Provost of six years set to retire in June

Ikram Khawaja (above), provost and president for Academic Affairs since 2007, is set to retire on June 30, after over 40 years of service to YSU.
Ikram Khawaja (above), provost and president for Academic Affairs since 2007, is set to retire on June 30, after over 40 years of service to YSU.

After over 40 years of service, Ikram Khawaja, Youngstown State University provost and vice president of Academic Affairs, is retiring on June 30.

YSU President Randy Dunn said Khawaja has served as a strong ally to the university.

“YSU has been served faithfully and well by Dr. Khawaja during his tenure as provost. He has kept us moving forward at the heart of our operation — teaching, learning and research — during what have been very difficult times financially. We have continued to add faculty, strengthen programs and build our research enterprise even as the going got tough money-wise,” Dunn said.

Khawaja began teaching as a geology professor at the university in 1968. He retired in 2002, but after three years, he was asked to return as the dean of arts and sciences.
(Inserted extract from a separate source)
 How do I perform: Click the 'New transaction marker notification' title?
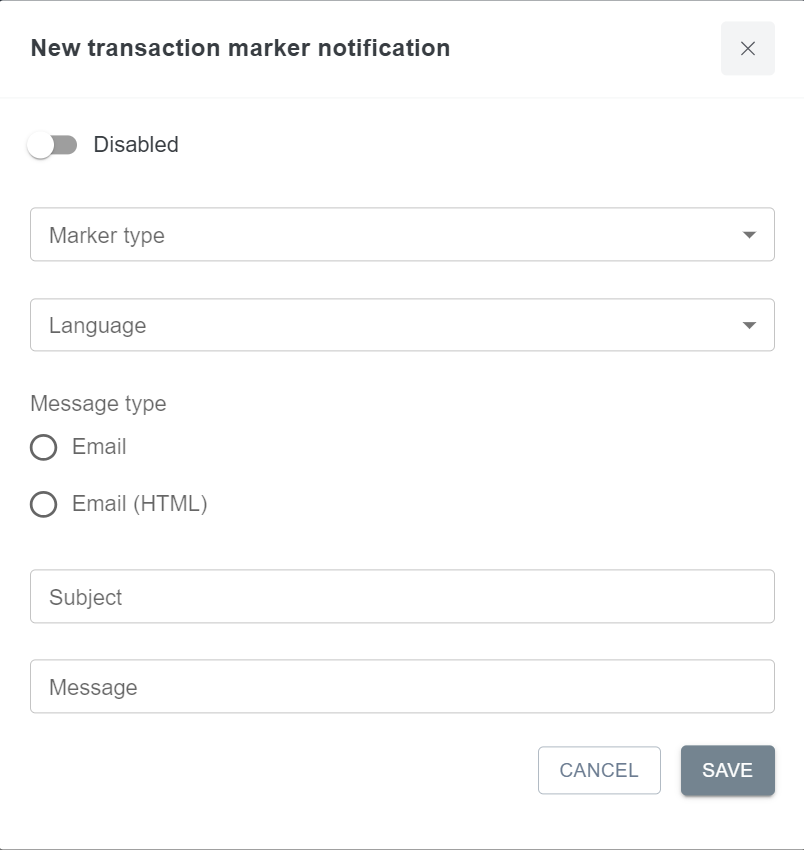[240, 48]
“That assignment lasted about two years — 2005 until 2007,” Khawaja said. “I was asked to again temporarily refill this position [provost] while the university went on a search. The search resulted in people that the leadership, the board and the president, didn’t feel that they were happy with, so they asked if I would continue. After serving a year as an interim, I was appointed in 2008 as the provost.”

The role of the provost is to head the academic affairs division of a university. Typically the largest division at any university, academic affairs provides leadership for academic activity and initiatives at a university including library, research and international programs.
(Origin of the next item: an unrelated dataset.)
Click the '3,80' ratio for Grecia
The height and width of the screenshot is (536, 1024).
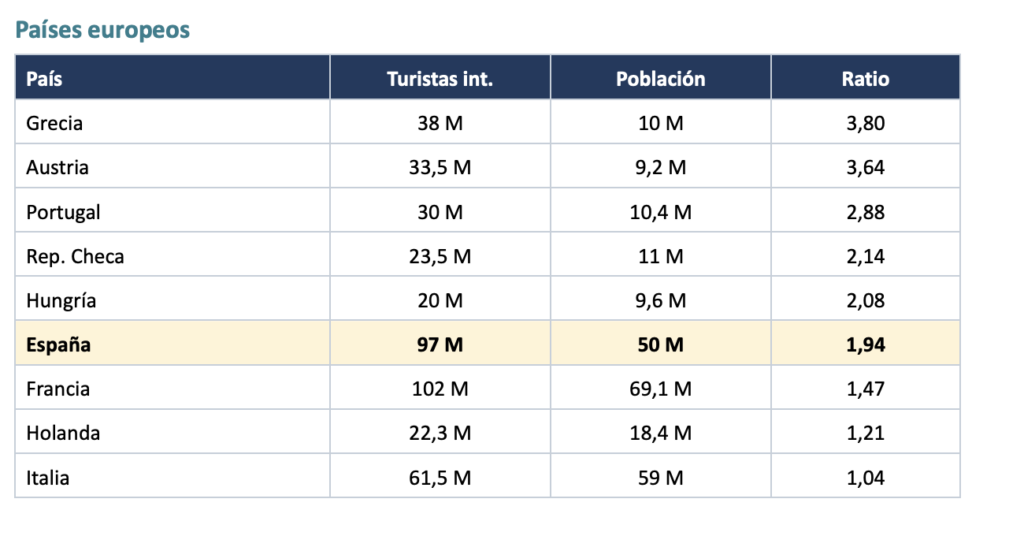(865, 122)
“The job at this office is to have a vision and to have an agenda, but it is to also to encourage people to think creatively,” Khawaja said. “The work is ultimately going to be done by the people in the trenches. … What our challenge is: how do we motivate people to think creatively, in a futuristic way? From that landscape of ideas, select those things that make sense.”

After his retirement, Khawaja plans to return to his home country of Pakistan to assist in furthering its educational development.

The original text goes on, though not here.